Some records:
-=-=-=-=-

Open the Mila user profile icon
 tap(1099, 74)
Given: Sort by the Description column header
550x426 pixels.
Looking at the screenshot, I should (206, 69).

-=-=-=-=-

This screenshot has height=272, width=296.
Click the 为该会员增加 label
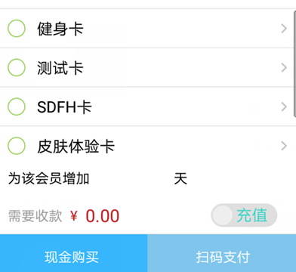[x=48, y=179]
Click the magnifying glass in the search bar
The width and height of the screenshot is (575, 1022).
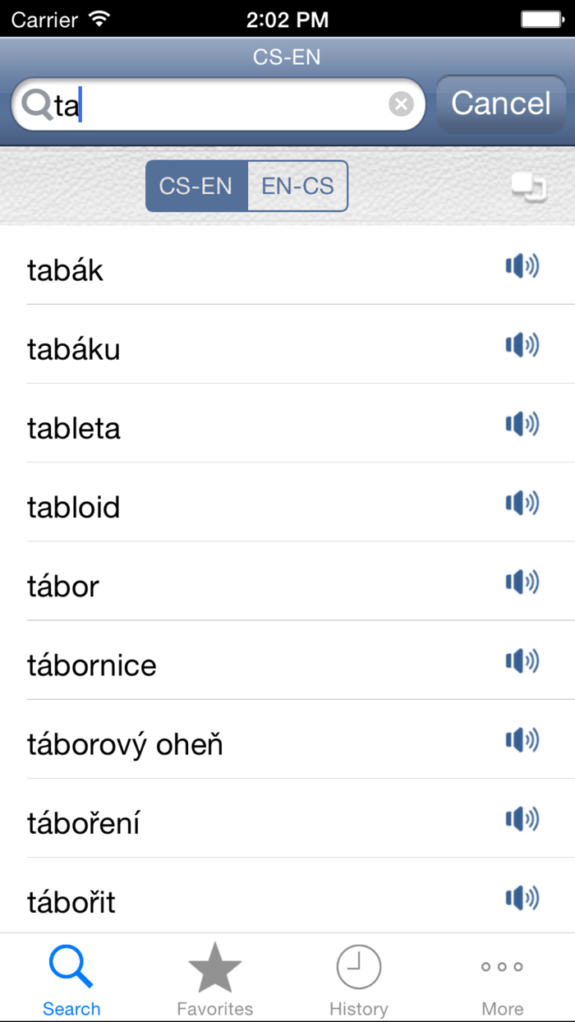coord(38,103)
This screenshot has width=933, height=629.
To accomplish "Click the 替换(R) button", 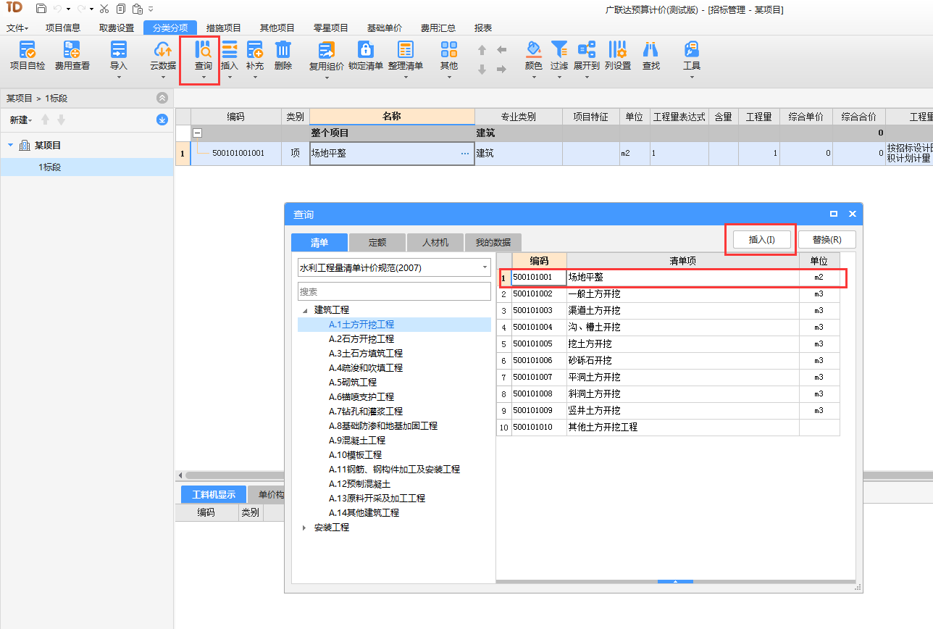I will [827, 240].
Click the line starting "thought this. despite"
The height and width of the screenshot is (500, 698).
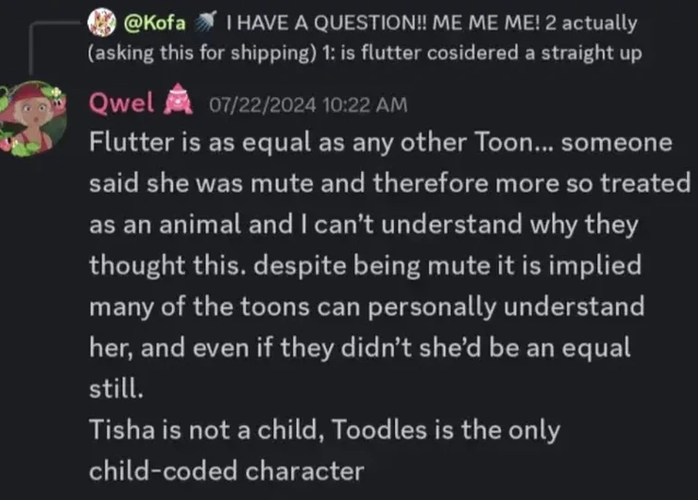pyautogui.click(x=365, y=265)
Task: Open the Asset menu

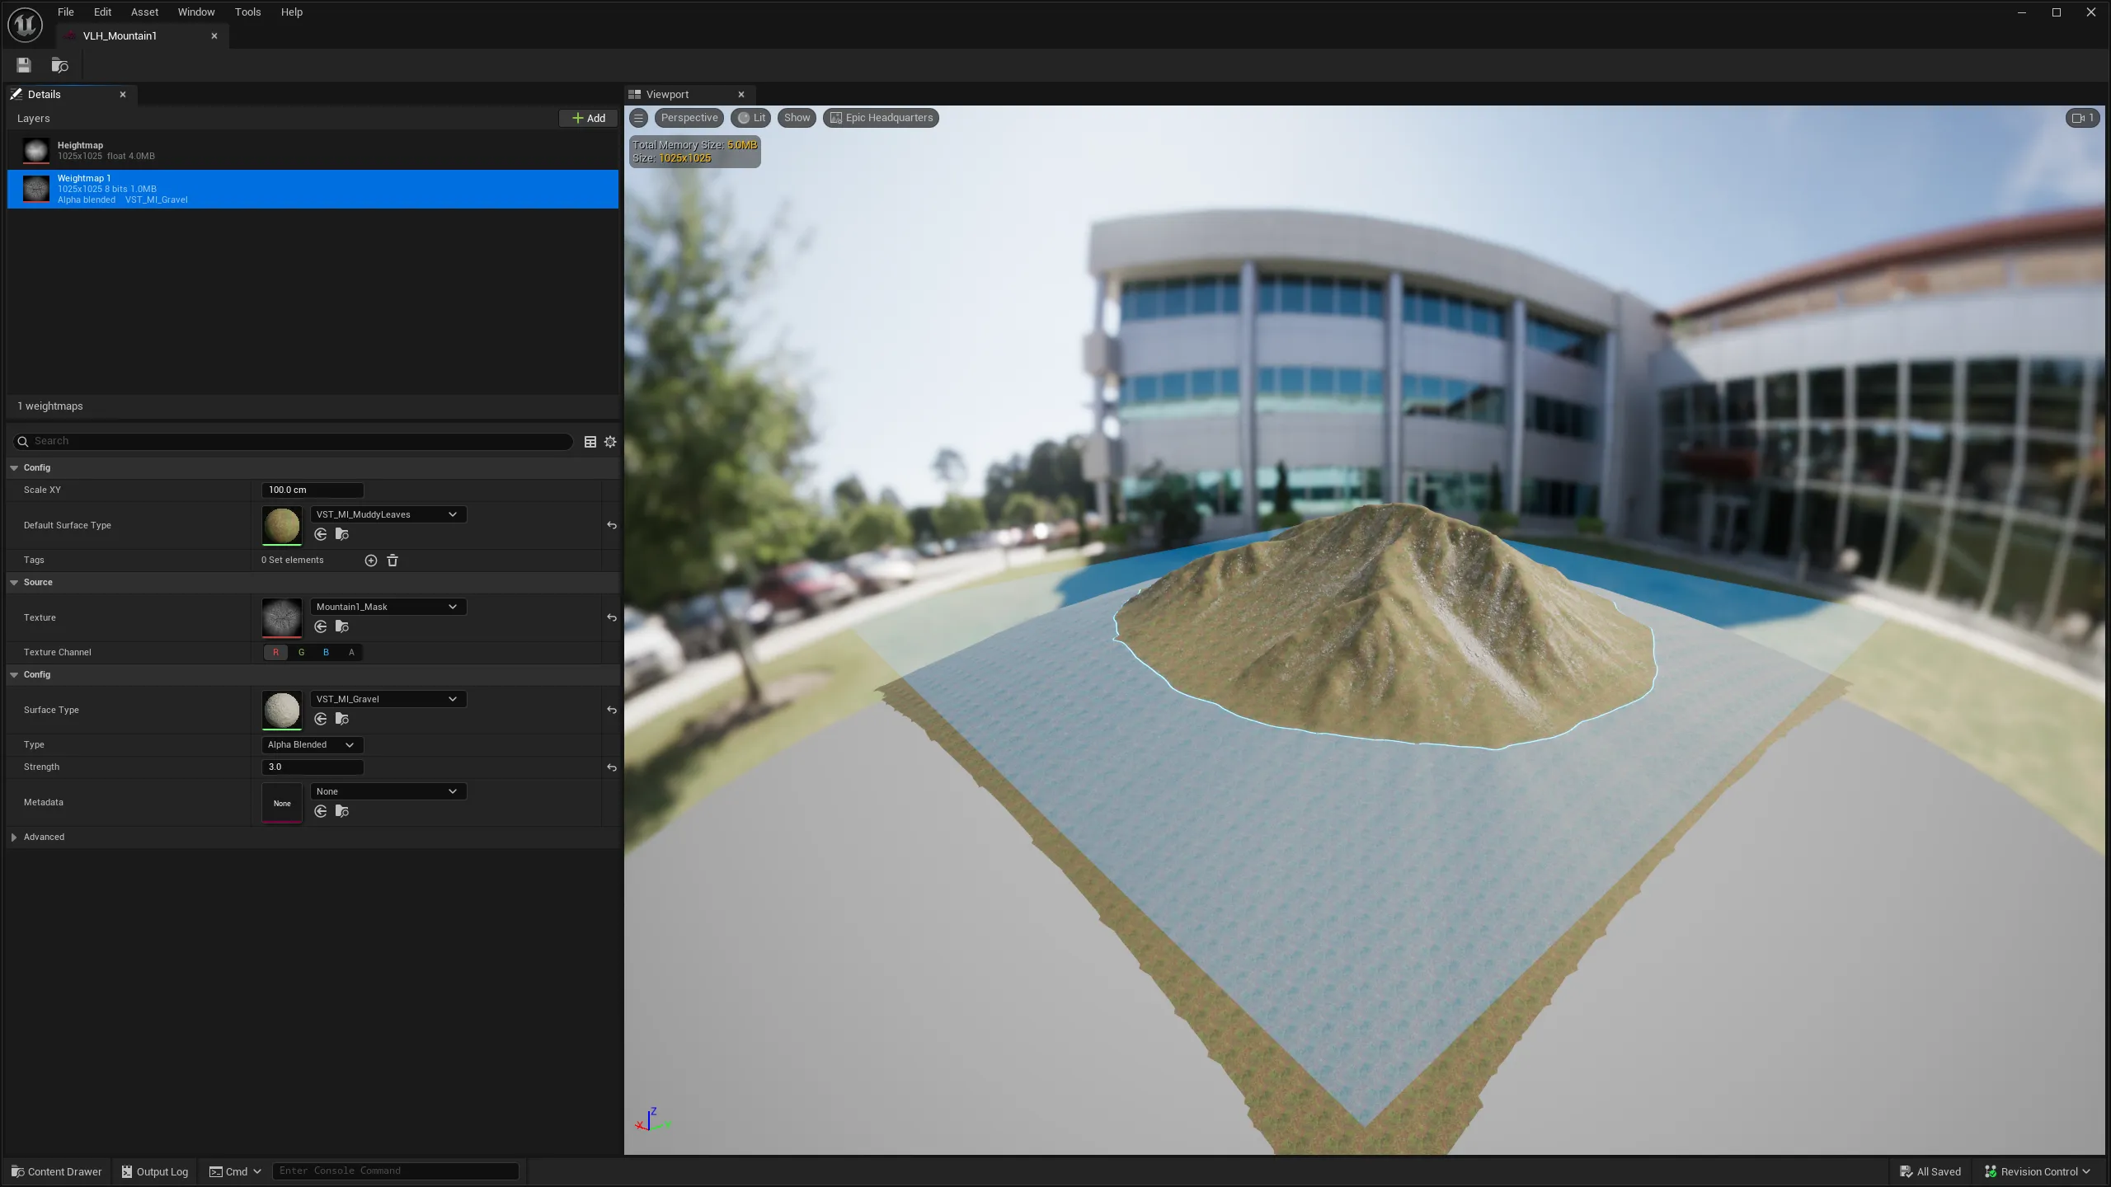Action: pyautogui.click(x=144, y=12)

-=-=-=-=-

WHAT TO WORK ON
Starting with the line containing "Click the line" and going on through the line containing "Action: pyautogui.click(x=144, y=12)", reproduce that part of the material with 129 added to every coordinate in the answers. Leave the pictures out.

IN RESPONSE
Click the line starting "thought this. despite"
The height and width of the screenshot is (500, 698).
pyautogui.click(x=494, y=394)
Task: Open the Asset menu

Action: pyautogui.click(x=273, y=141)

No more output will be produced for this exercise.